さらに、一般職の係長級職員を民間から採用するために、省庁合同試験の新設も検討しています。
各省庁の人材確保は危機的な状況にあるとし、中途採用の拡大も含めた試験改革を進める方針です。
同日に公表された「令和5年度年次報告書(人事院)」でも、その内容が盛り込まれています。
この報告書では、職員一人一人が躍動し、Well-being(幸福)が実現される公務を目指した取り組みが強調されています。

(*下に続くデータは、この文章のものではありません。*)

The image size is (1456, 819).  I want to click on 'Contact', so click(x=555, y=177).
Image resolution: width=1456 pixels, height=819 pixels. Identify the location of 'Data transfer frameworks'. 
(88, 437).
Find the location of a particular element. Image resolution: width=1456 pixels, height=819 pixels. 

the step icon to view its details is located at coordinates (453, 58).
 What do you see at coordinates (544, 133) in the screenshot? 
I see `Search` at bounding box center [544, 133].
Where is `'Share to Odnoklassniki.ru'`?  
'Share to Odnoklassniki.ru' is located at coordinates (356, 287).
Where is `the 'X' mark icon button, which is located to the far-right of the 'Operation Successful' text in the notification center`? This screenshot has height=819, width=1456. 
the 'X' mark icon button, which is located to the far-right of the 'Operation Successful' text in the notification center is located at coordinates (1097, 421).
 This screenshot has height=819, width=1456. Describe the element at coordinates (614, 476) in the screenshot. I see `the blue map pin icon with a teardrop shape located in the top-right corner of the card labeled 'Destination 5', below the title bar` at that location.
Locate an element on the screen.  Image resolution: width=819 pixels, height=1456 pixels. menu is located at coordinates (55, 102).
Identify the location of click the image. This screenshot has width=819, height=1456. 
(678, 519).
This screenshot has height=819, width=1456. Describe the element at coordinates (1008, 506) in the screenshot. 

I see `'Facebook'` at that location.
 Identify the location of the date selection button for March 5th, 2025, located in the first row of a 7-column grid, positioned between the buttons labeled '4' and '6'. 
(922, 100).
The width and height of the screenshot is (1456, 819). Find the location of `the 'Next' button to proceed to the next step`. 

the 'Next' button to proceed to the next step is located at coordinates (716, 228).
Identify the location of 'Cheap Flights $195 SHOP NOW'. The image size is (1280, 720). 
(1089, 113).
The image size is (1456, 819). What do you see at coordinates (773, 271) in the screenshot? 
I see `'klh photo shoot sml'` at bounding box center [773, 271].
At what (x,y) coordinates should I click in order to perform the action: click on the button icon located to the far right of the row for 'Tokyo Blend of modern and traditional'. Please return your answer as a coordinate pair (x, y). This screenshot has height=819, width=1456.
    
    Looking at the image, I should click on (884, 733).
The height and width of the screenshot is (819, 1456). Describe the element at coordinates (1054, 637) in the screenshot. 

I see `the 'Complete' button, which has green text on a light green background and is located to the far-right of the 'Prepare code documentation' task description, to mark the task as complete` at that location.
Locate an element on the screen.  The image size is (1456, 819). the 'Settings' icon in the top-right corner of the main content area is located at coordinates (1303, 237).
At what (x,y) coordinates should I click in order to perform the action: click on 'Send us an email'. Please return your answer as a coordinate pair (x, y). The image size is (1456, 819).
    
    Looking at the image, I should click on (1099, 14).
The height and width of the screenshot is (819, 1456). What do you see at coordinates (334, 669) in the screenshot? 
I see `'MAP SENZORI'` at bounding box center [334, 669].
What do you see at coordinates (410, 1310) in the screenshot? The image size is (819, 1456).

新時代にふさわしい公務員人事管理の実現を目指し、人事行政諮問会議では以下の課題を横断的に議論しています。
- 採用試験方法の見直し
- 民間人材の採用拡大
- 新卒や若手の処遇改善
- フレックスタイム制の拡充
- 在宅勤務手当の新設
多様なワークスタイル・ライフスタイルの実現と職員の成長を支援する施策が進められています。
その中でも、人材確保は危機的状況にあり、
- 「行動範囲の明確化」
- 「職務ベースの報酬設定」
- 「能力・実績主義の徹底」
- 「自律的なキャリア開発と成長支援」
- 「魅力ある勤務環境の整備」
- 「採用手法の改善」
など、各府省のニーズを踏まえて柔軟に施策を導入し、人材の価値を最大限に引き出し、組織のパフォーマンスの最大化を模索しています。
編集部からのコメント
国家公務員の総合職(俗称:キャリア官僚)では、すでに専門試験を課さず、グループ討議などで総合力を問う教養区分を導入した結果、受験者が増加しました。
この背景を踏まえると、国家公務員試験の一般職においても専門試験を廃止する区分の創設や、民間からの係長級職員の採用を目指す省庁合同試験の導入は、受験者の増加に寄与する可能性が高いです。
各府省の人材確保の危機的状況に対応するためには、柔軟かつ効果的な施策が求められています。
例えば、フレックスタイム制の拡充や在宅勤務手当の新設などの具体的な措置は、多様な人材の確保と維持に大きく貢献するでしょう。